Covid 19: La variante inglese arriva in Italia colpendo i bambini

di Gio Tuzzi Commenta

La variante inglese del Coronavirus, è stata individuata nel Regno Unito nello scorso dicembre 2020, in contemporaneità ad un aumento dei contagi. Nei due mesi successivi, l’OMS ha notificato la diffusione del contagio anche in altri Paesi dell’Unione Europea, Italia compresa. Suddetta variante, si manifesta con sintomi evidenti, dimostrandosi notevolmente più aggressiva della prima: la variante del Covid 19, è nata dalla mutazione di una proteina in numerose regioni del genoma. Sono principalmente tre le caratteristiche negative della variante inglese:

-Maggiore trasmissibilità;

-Maggiore virulenza;

-Aumento del tasso di mortalità;

Da una serie di studi, è stato appurato che la variante si è diffusa con maggiore rapidità, in particolare tra le frange giovani della popolazione (bambini e adolescenti), che non erano stati interessati invece dalla variante precedente. Il virus, si palesa più aggressivo, con sintomi gravi, quali febbre, difficoltà respiratorie, nausea e vomito e indolenzimento muscolare e osseo. Inoltre, il tasso di mortalità sembra essere in aumento, pari circa al 30% in più. Gli scienziati interessati nell’ambito della ricerca, hanno affermato che la reazione dell’organismo è più forte, proprio perché il sistema immunitario riconosce la maggiore carica virulenta del virus, rispondendo con una sintomatologia molto più forte.

Variante inglese
Aumentano i casi a seguito della diffusione della variante del Covid 19

La rete del contagio si è ampliata anche a causa del fatto che suddetta variante inglese, attacca i bambini e gli adolescenti: secondo le indagini condotte dal Comitato Tecnico Scientifico dell’Istituto Superiore di Sanità, la variante inglese si è diffusa con maggiore rapidità proprio perché a contrarlo erano gli studenti. Per questa ragione, è stata suggerita la chiusura delle scuole e promossa nuovamente la didattica a distanza, per arginare il contagio.

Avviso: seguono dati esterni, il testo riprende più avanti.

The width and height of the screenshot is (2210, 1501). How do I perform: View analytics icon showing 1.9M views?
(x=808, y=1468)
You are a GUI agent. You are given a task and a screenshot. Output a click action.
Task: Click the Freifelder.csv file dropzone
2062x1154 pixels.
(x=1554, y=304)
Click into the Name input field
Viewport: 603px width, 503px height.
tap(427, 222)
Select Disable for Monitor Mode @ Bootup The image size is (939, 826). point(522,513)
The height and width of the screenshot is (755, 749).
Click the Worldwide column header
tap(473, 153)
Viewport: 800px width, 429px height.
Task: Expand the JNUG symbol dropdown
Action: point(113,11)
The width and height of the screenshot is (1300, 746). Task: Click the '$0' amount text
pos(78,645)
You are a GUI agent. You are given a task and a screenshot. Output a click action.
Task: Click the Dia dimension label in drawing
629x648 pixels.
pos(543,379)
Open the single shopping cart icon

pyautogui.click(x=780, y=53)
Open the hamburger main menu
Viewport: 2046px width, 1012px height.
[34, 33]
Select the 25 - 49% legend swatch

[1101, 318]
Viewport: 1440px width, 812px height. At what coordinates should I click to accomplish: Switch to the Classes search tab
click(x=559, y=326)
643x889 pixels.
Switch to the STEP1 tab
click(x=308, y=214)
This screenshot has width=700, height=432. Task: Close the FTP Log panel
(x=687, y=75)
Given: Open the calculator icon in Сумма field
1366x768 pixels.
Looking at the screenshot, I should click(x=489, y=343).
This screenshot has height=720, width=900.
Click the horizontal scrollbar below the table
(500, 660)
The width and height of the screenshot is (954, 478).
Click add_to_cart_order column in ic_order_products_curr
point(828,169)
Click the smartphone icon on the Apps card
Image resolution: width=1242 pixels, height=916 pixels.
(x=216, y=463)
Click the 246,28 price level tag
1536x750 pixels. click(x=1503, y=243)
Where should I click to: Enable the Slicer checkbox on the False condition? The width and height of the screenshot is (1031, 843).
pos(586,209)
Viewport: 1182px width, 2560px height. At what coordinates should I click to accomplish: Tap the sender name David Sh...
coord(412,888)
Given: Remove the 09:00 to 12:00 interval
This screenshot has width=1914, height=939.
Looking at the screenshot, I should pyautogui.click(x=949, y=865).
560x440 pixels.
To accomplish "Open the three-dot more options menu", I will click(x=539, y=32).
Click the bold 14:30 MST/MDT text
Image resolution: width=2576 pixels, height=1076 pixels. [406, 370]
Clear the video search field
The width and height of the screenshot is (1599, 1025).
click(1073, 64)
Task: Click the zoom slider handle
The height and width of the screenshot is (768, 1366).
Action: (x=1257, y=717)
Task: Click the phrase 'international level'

L’ISS sostiene inoltre che la variante inglese, diventerà la dominante nella prossima primavera: i dati attestano che i casi che hanno contratto suddetta variante del virus, sono abbastanza numerosi in diversi Paesi dell’Unione Europea, Italia compresa.

 

Non è ancora chiaro se i vaccini che sono stati somministrati fino ad ora, siamo in grado di “proteggere” dal contagio di questa specifica variante, e questo rappresenta un altro dato importante; è certo però che i tamponi molecolari, siano perfettamente in grado di rilevare la presenza del Virus Sars Cov-19 e delle sue varianti, inclusa quella inglese. I tamponi rapidi, invece, vanno analizzati in fluorescenza, con un’indagine specifica.

 

L’indice di contagio è nuovamente alto in tutto lo stivale, e in moltissimi Paesi Europei oltre che nel resto del mondo ed è per questo che sono state attuate nuove misure restrittive, con una nuova suddivisione delle zone in cui il tasso di contagio è alto, con chiusure e restrizioni, volte a ridimensionare i numeri che hanno allertato negli ultimi tempi.